BEGIN Extracted text

South African President Cyril Ramaphosa didn't tell world leaders Covid-19 vaccines will be mandatory
Posts shared on Facebook claim that South Africa's President Cyril Ramaphosa told a G20 meeting that a Covid-19 vaccine would be mandatory and “everyone will have” it. This is false; Ramaphosa was actually asking leaders to ensure that all countries would have access to the new vaccines once they become available.
The claim was made in this Facebook post on November 21, 2020, and included a screenshot of a TV broadcast by South African news channel, eNCA.
The image shows South Africa's President Cyril Ramaphosa addressing the virtual G20 (Group of Twenty) Leaders’ Summit on the same day. The news ticker below reads: “Ramaphosa: All must get the vaccine”.
The caption on the post, shared more than 230 times, claims Ramaphosa said “you don't have a choice about whether you will or won't have the Covid-19 vaccine”.
“He has said that it will be mandatory and everyone will have the vaccine!”
A Google search of the sentence “Ramaphosa says all must get the vaccine” brought up an article, also by eNCA.
It recaps what Ramaphosa said during his address, with a key difference in the headline being the inclusion of the word “countries”, which more accurately encapsulates his speech and reads as follows: “All countries must get COVID-19 vaccine: Ramaphosa.”
Within this online report, eNCA tweeted a video clip of the TV broadcast with its original headline.
President Cyril Ramaphosa has pleaded with G20 Leaders to ensure all countries have access to the #COVD-19 vaccine once it's available. The President was speaking at the virtual G20 Leaders' Summit. Courtesy #DStv403 pic.twitter.com/XdIH8eBdAZ— eNCA (@eNCA) November 21, 2020
What Ramaphosa said
The South African president was addressing an online summit of G20 leaders on November 21, 2020, and had appealed to wealthier nations regarding the supply of Covid-19 vaccines.
“Another immediate task is to ensure that there is equitable and affordable access for all countries to the Covid-19 vaccine once it is developed,” Ramaphosa said.
“I would like to call upon the G20 countries to assist with the funding shortfalls for the access to Covid-19 tools accelerator to ensure this platform is able to deliver on its mandate.”
The broadcast headline captured in the screenshot was taken out of context. At no point during his address did Ramaphosa say that a Covid-19 vaccine would be “mandatory”, but rather that “all countries” should have fair access to them.

END Extracted text

- _Assignment_:
Please copy the fact-check from "The image shows" up to and including "also by eNCA.", substituting "banner" for "ticker".

BEGIN Information given

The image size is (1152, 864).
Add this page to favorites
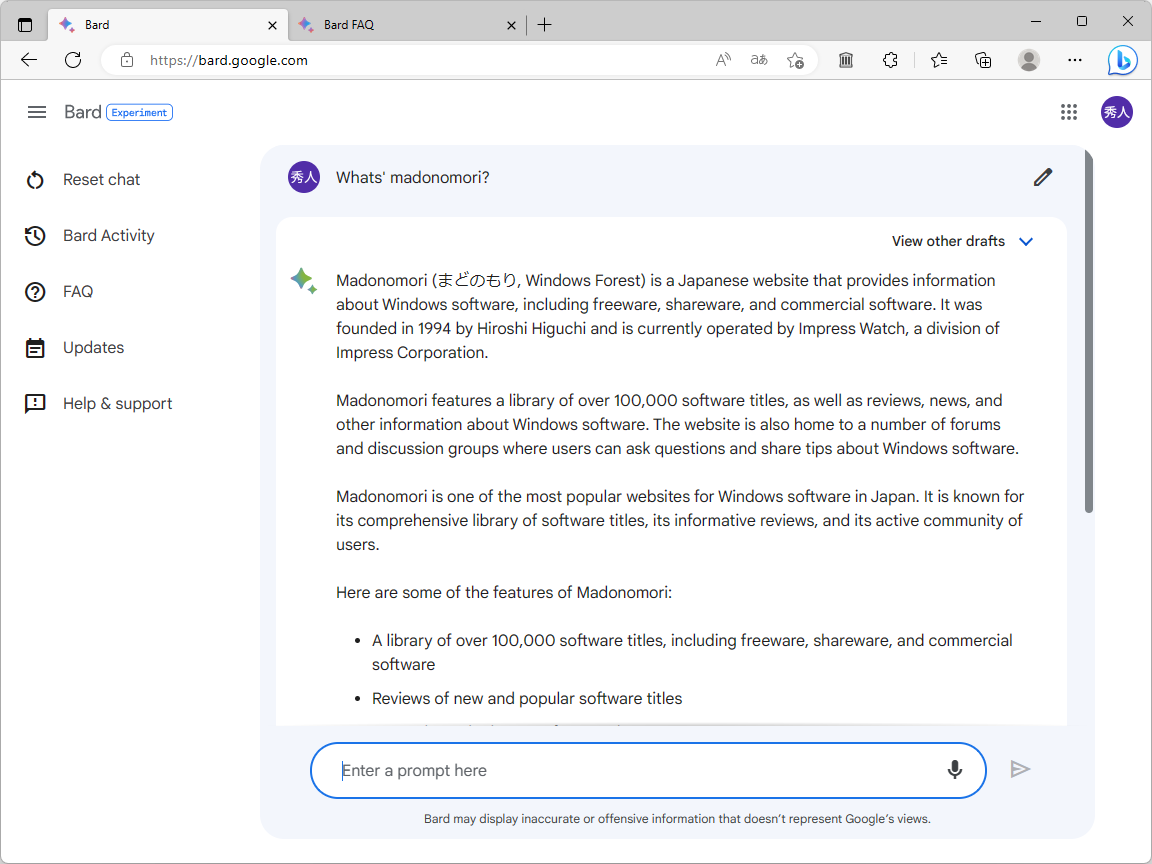(x=795, y=60)
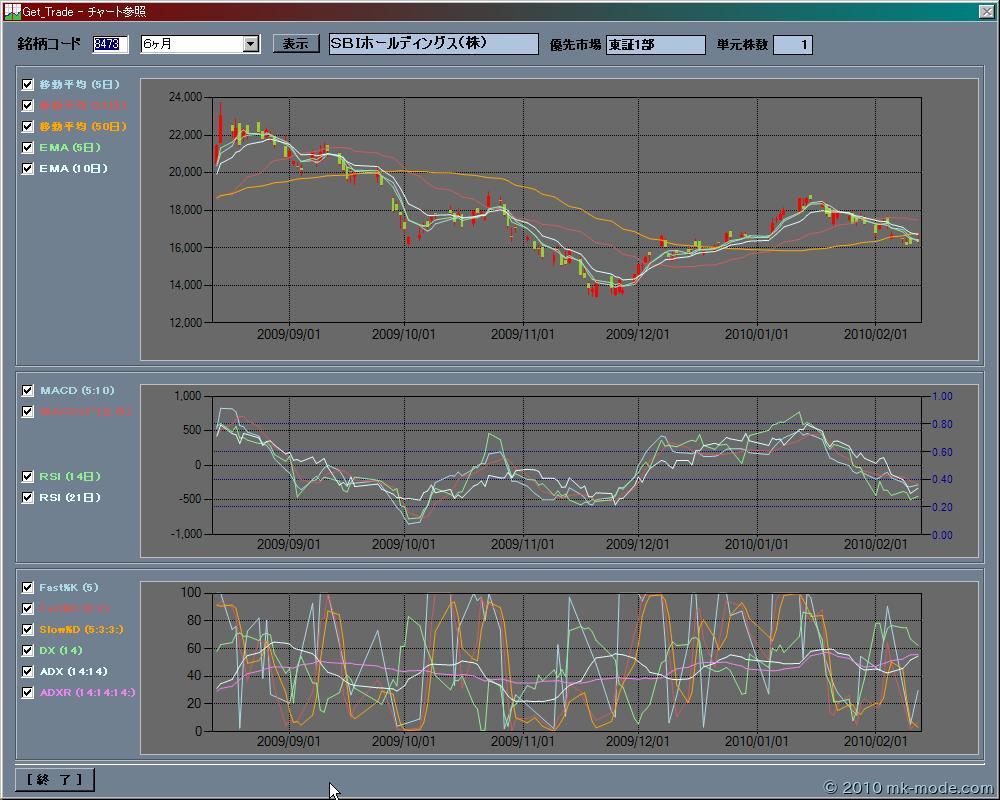Toggle the EMA (10日) checkbox
The width and height of the screenshot is (1000, 800).
28,169
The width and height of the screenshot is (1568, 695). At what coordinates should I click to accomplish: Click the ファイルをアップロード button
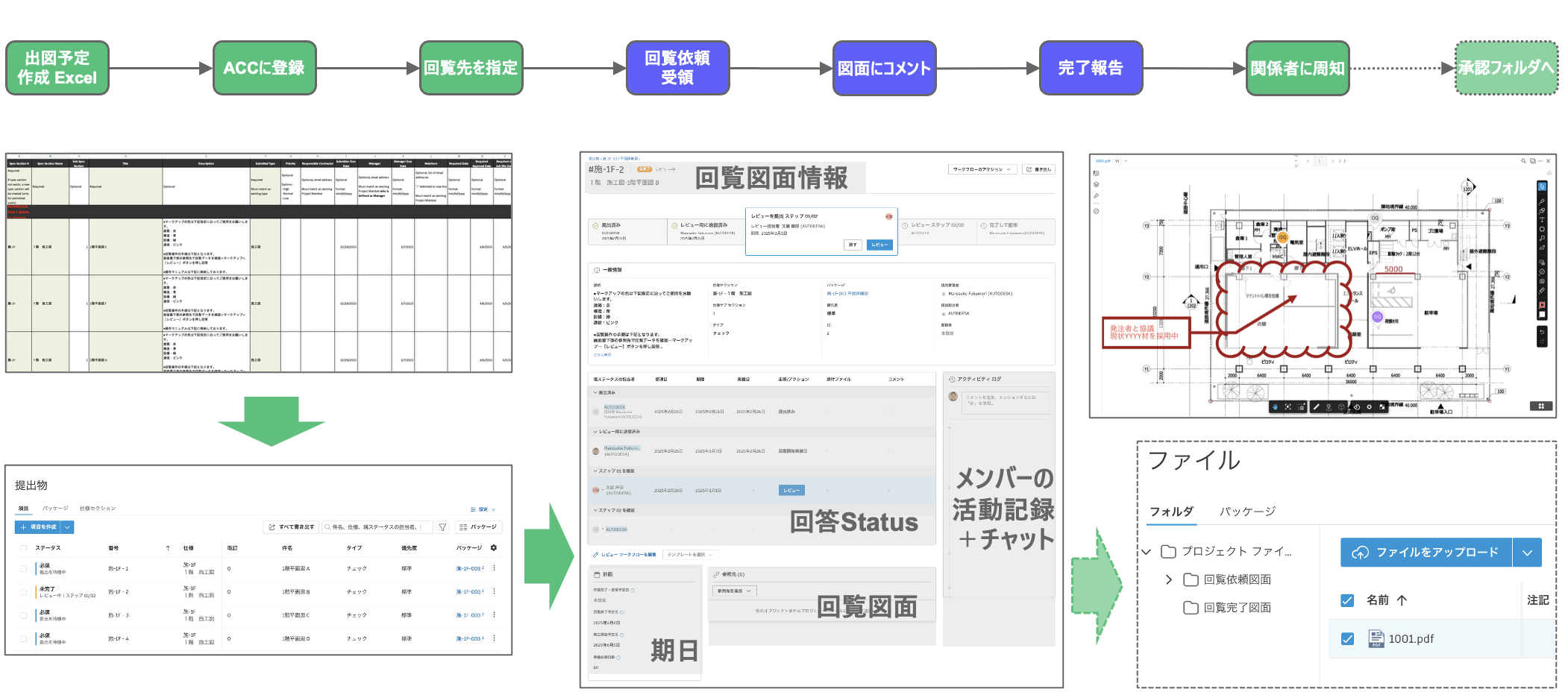click(x=1426, y=553)
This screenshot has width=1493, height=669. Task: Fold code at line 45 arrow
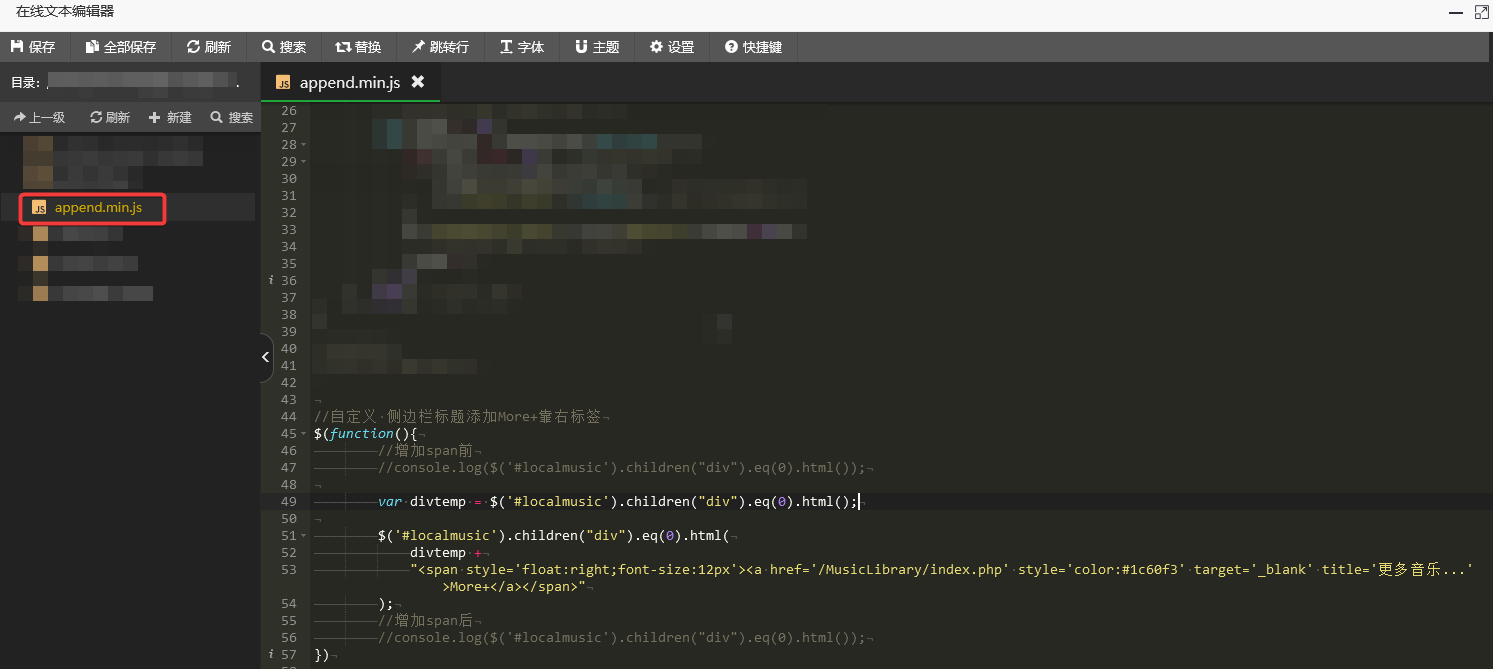coord(304,434)
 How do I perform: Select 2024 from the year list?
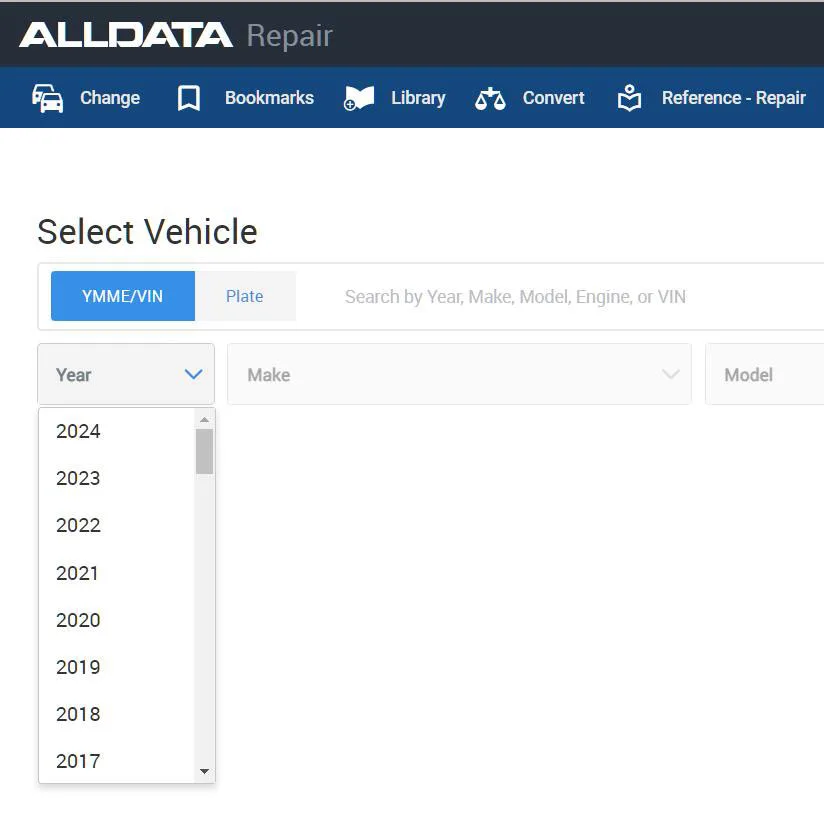(79, 431)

END Information given

- _Exercise solution_:
The image shows South Africa's President Cyril Ramaphosa addressing the virtual G20 (Group of Twenty) Leaders’ Summit on the same day. The news banner below reads: “Ramaphosa: All must get the vaccine”.
The caption on the post, shared more than 230 times, claims Ramaphosa said “you don't have a choice about whether you will or won't have the Covid-19 vaccine”.
“He has said that it will be mandatory and everyone will have the vaccine!”
A Google search of the sentence “Ramaphosa says all must get the vaccine” brought up an article, also by eNCA.